Portion Control

Portion Control

October 14, 2017

Oh portion control, you’re such a biotch! No one REALLY wants to deal with you….

Unfortunately and fortunately these charts tell it like it is because frankly, its not rocket science…

If you use portion control at least 80% of the time, you’re in the clear.  Here are some portion control tips that we practice and find successful. 

 

   

 

  1. TRIM down your portion. Most restaurants give you 2-3 portions in one plate. Look at serving size on things that you cook and be mindful when making things like pasta, rice, fries, potatoes..etc and make sure to only have one serving size.

 

  1. Balance out your day. You do not need to eat a huge breakfast- eat within 2 hours of waking up even if its just something small, nutrient rich, a balance of protein, carbs and fats. Could be something as simple as a protein shake with almond milk, fruit, some spinach.

 

  1. Cut your food into units. Studies show that we eat food in units.
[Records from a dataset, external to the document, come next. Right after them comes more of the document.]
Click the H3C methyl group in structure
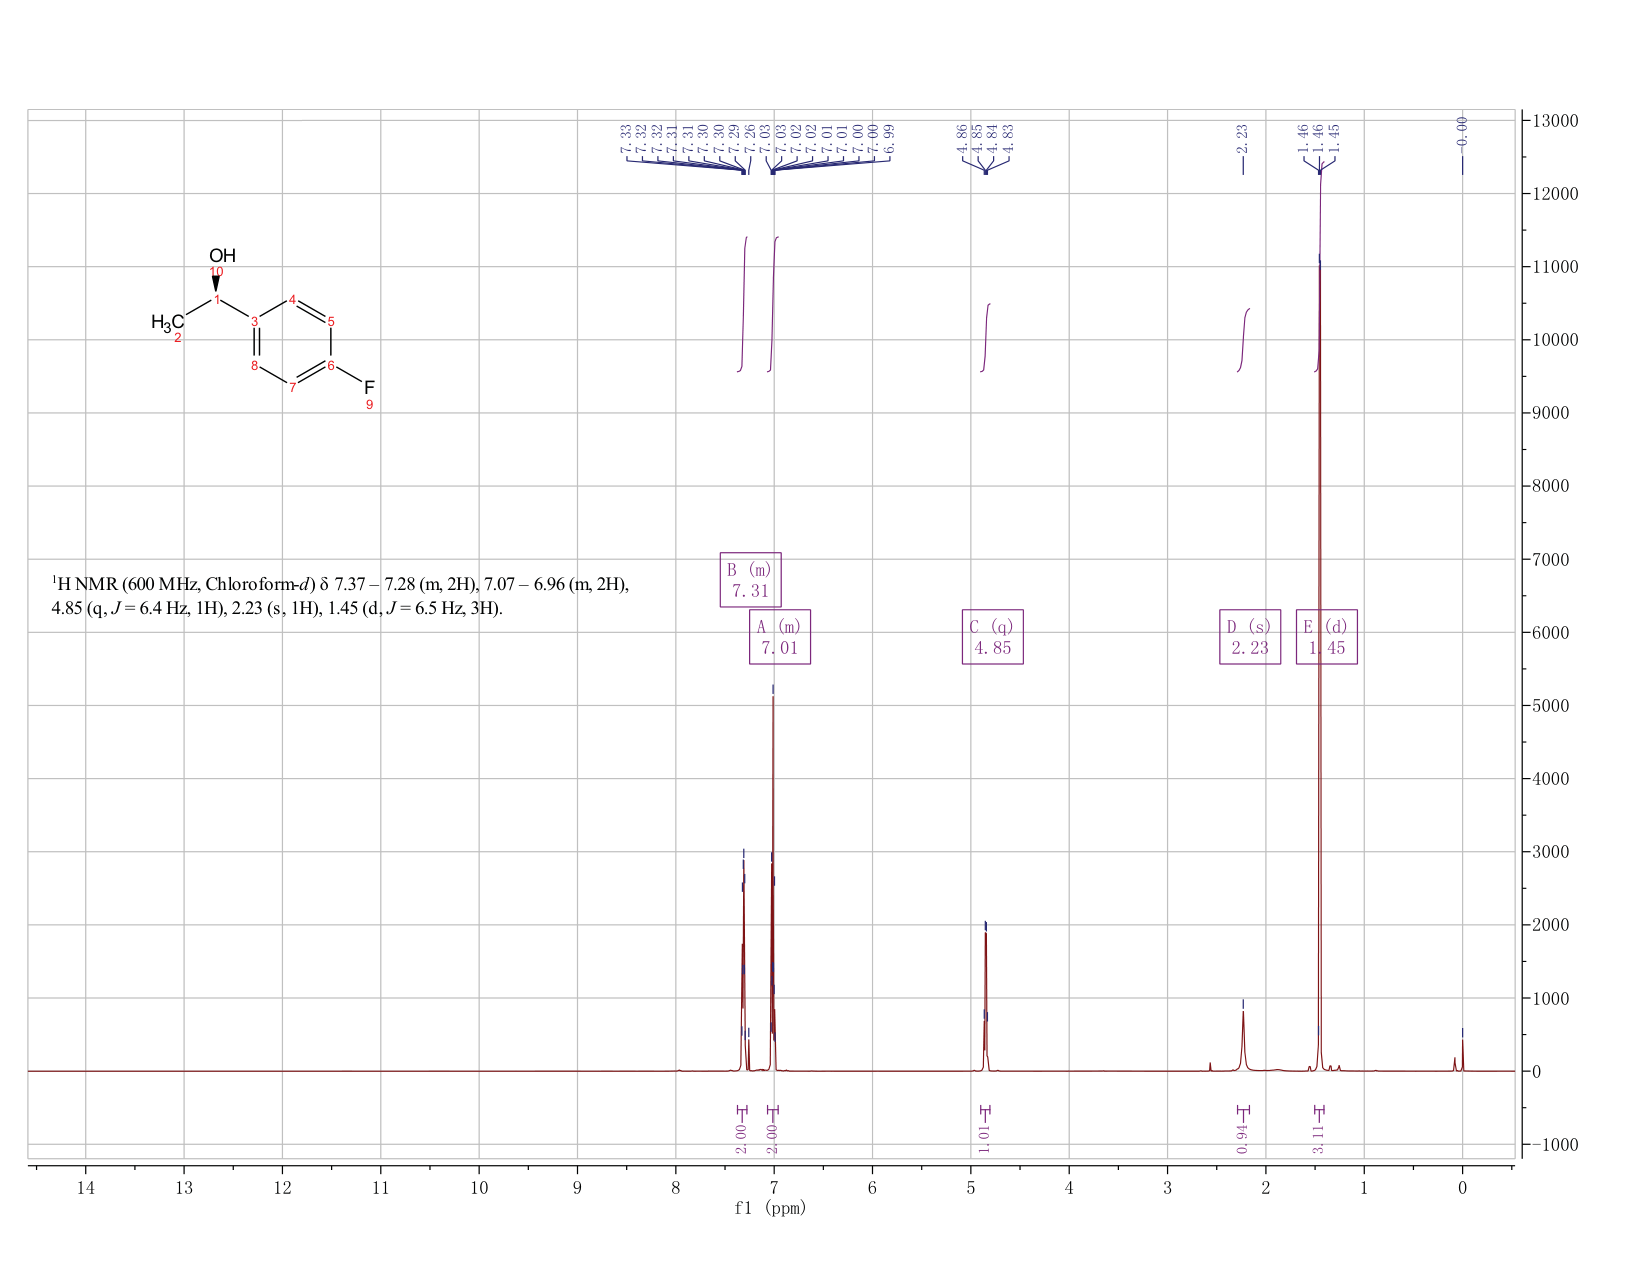The width and height of the screenshot is (1650, 1275). pos(167,322)
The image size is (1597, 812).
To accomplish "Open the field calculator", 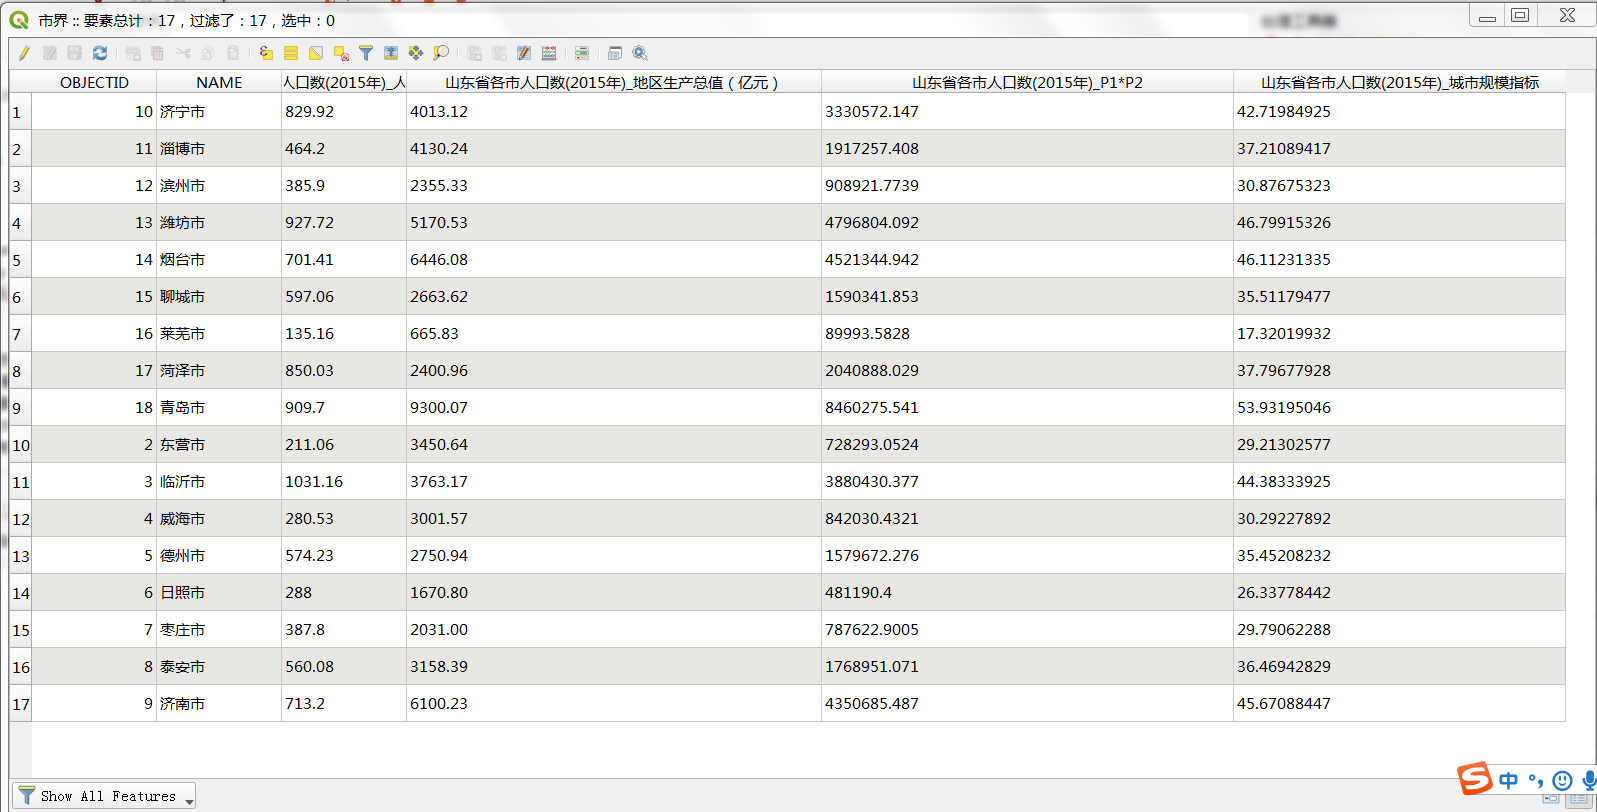I will (549, 53).
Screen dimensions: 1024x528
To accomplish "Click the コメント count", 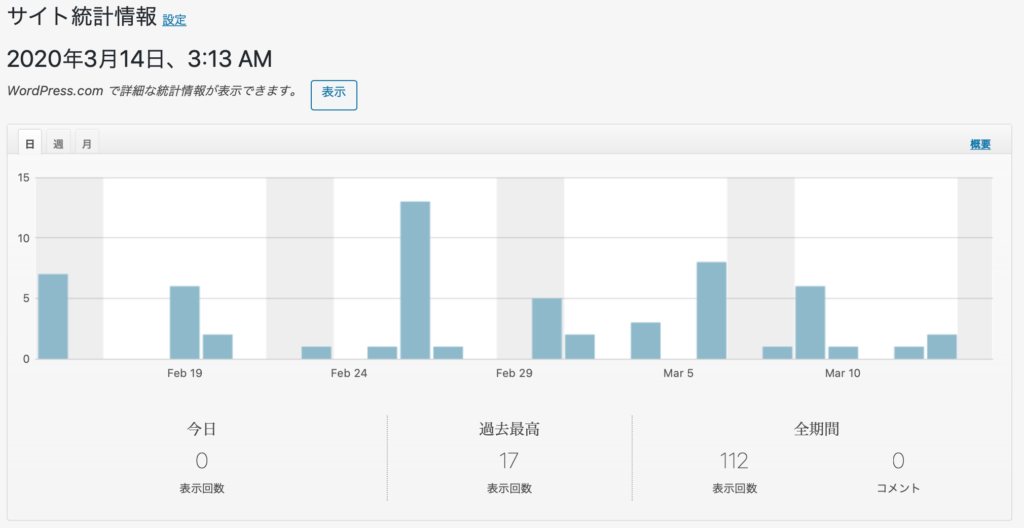I will point(897,461).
For example: cut your pizza into 8 slices instead of 16. When you order a bagel, only have 1 half of the bagel, not both sides.

 

  1. Measure, Measure, Measure! Get your mind used to “eyeballing” proper portion control by measuring most of your meals.

 

  1. PLAN AHEAD! If you do not plan ahead or have something healthy on hand to grab when you’re hungry, chances are you’ll end up making a hungry impulsive unhealthy choice.

 

  1. SLOW DOWN! Eat slowly and drink water while you’re eating. It will help with appetite control. When we eat fast, often times we eat faster than our stomach can comprehend how much we’ve eaten.